Written by Jim Hook/The Chambersburg Public Opinion | Oct 12, 2017 3:47 AM
Franklin_county_sheriff_james_brown.jpg

Sheriff James Brown, front, with Deputy Spencer Taylor during a break between visitors Monday, September 12, 2016 at the Franklin County Courthouse. County buildings are changing the way they secure the facilities. (Photo: Markell DeLoatch, Public Opinion)

(Chambersburg) -- Franklin County Sheriff James Brown wants to stop the revolving door in his department.

Young deputies get hired, become certified, then find jobs paying more elsewhere,

Brown on Tuesday asked county commissioners to increase his department's budget by nearly 10 percent so he can pay newly certified deputies more. The same issue came up seven years ago.

"I'd like to see a living wage that attracts and retains sheriff's deputy candidates," Brown said. "I'm trying to be fiscally prudent and safe."

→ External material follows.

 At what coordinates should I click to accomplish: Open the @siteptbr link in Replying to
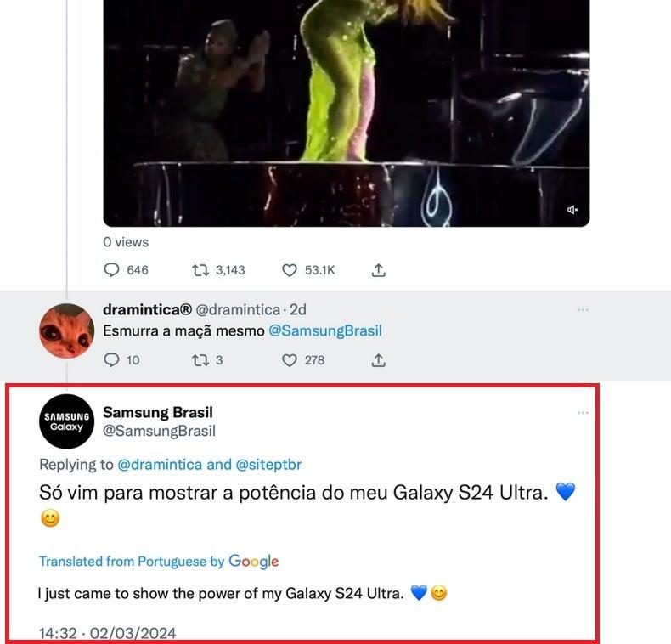268,465
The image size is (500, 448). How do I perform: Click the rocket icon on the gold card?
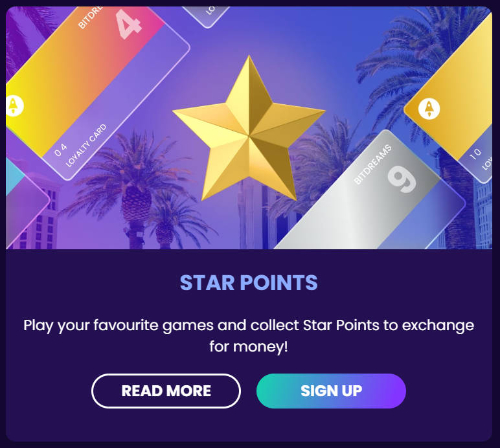point(429,109)
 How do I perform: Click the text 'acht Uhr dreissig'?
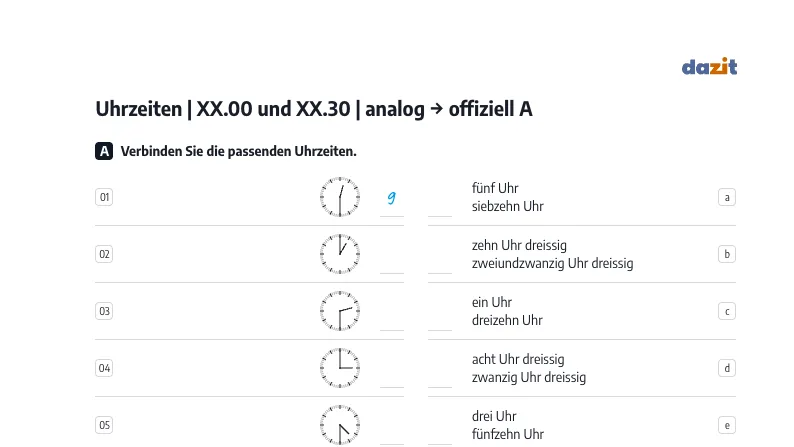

Brown said that he has lost 44 percent of his deputies since he took office in January 2016. One young man told him he liked working for the county, but could not afford it. Two young deputies also quit this year to work with the Cumberland County Sheriff's Department.

Franklin County pays a deputy $14.92 an hour to start. Brown would let the starting pay stand, but he proposes that a deputy be paid $17.09 an hour when the deputy completes the required 19-week certification training. A newly hired deputy has one year in which to complete the certification.

Cumberland County pays a starting deputy $19.82 an hour.  Adams County pays $19 an hour to a newly certified deputy.

Brown estimates his department's payroll would increase about $122,000 to cover the raises.

That increase could hit $165,000 when benefits are included. The Sheriff's Department budget for 2017 is $1.7 million, already up 3.5 percent from 2016.

About 78 cents of every local tax dollar paid to the county goes to courts, crime and corrections.

A sheriff's deputy transports prisoners and guards them in the courtroom. A deputy also serves bench warrants, issues gun permits and conducts Sheriff Sales. They carry sidearms and sometimes wear bullet-proof vests.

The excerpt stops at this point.